Synaptic Regulation by OPRM1 Variants in Reward Neurocircuitry.

ABSTRACT

Mu-opioid receptors (MORs) are the primary site of action of opioid drugs, both licit and illicit. Susceptibility to opioid addiction is associated with variants in the gene encoding the MOR, OPRM1 Varying with ethnicity, ∼25% of humans carry a single nucleotide polymorphism (SNP) in OPRM1 (A118G). This SNP produces a nonsynonymous amino acid substitution, replacing asparagine (N40) with aspartate (D40), and has been linked with an increased risk for drug addiction. While a murine model of human OPRM1 A118G (A112G in mouse) recapitulates most of the phenotypes reported in humans, the neuronal mechanisms underlying these phenotypes remain elusive.
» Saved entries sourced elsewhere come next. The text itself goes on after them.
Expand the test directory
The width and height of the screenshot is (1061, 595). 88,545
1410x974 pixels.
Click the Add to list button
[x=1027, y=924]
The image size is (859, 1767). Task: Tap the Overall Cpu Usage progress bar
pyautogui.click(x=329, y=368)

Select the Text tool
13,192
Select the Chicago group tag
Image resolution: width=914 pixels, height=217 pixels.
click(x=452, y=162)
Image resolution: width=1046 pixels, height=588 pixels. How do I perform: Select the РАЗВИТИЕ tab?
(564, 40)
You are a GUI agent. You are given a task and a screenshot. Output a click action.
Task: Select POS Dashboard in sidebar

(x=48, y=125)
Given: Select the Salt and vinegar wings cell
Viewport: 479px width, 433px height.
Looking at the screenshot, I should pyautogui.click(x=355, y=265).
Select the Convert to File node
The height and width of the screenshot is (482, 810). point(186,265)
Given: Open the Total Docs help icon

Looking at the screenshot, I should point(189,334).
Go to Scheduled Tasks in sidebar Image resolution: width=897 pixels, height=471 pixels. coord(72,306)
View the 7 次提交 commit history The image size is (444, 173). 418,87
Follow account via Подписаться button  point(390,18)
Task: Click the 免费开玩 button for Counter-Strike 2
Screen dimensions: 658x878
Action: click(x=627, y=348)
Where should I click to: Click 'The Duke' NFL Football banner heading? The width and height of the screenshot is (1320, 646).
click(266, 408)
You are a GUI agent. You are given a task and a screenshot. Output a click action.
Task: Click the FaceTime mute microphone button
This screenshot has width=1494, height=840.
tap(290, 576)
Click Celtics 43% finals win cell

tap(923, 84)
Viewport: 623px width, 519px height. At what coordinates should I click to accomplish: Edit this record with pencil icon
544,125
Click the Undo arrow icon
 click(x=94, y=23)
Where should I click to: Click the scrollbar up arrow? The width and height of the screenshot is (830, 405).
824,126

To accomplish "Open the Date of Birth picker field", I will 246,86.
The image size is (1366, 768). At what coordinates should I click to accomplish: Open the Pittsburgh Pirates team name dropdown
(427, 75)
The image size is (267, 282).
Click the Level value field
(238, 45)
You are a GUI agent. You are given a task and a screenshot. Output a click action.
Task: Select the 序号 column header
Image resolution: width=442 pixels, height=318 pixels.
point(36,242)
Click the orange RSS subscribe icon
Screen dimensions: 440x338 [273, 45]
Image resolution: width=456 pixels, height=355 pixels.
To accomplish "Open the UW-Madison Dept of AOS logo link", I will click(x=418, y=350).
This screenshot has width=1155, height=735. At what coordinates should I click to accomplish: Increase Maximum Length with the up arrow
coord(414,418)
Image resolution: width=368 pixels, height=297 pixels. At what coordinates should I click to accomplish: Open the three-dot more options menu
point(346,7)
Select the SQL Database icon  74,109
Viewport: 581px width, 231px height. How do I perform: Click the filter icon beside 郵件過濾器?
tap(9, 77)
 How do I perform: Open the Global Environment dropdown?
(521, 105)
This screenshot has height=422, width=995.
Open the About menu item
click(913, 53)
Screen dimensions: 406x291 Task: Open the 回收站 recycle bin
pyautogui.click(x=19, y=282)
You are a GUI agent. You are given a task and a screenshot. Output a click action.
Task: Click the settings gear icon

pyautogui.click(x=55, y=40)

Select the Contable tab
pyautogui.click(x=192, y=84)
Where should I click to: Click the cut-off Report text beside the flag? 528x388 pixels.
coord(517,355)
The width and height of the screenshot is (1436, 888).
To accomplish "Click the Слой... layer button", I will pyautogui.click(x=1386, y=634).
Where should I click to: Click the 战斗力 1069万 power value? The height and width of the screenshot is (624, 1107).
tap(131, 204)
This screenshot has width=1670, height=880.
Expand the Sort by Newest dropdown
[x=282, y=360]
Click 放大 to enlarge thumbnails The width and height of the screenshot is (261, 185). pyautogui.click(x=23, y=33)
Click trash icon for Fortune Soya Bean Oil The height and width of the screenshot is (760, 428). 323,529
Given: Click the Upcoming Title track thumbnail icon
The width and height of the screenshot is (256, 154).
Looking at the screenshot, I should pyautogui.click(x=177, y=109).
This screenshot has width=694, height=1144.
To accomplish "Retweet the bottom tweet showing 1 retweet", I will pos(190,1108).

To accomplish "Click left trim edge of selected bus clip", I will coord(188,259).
Here, we investigated the impact of A118G on opioid regulation of synaptic transmission in mesolimbic VTA dopaminergic neurons. Using electrophysiology, we showed that both inhibitory and excitatory inputs to VTA dopaminergic neurons projecting to the NAc medial shell were suppressed by the MOR agonists DAMGO and morphine, which caused a shift in the excitatory/inhibitory balance and an increased action potential firing rate. Mice carrying the 112G/G allele exhibited lower sensitivity to DAMGO and morphine compared with major allele carriers (112A/A). Paradoxically, DAMGO produced facilitatory effects on mEPSCs, which were mediated by presynaptic GABAB receptors. However, this was only prominent in homozygous major allele carriers, which could explain a stronger shift in action potential firing in 112A/A mice. This study provides a better understanding on the neurobiological mechanisms that may underlie risk of addiction development in carriers of the A118G SNP in OPRM1SIGNIFICANCE STATEMENT The pandemic of opioid drug abuse is associated with many socioeconomic burdens. The primary brain target of opioid drugs is the µ-opioid receptor (MOR), encoded by the OPRM1 gene, which is highly polymorphic in humans. Using a mouse model of the human OPRM1 A118G single nucleotide polymorphism (SNP) (A112G in mice), we demonstrated that MOR and GABAB signaling coordinate in regulating mesolimbic dopamine neuronal firing via presynaptic regulation. The A118G SNP affects MOR-mediated suppression of GABA and glutamate release, showing weaker efficacy of synaptic regulation by MORs. These results may shed light on whether MOR SNPs need to be considered for devising effective therapeutic interventions.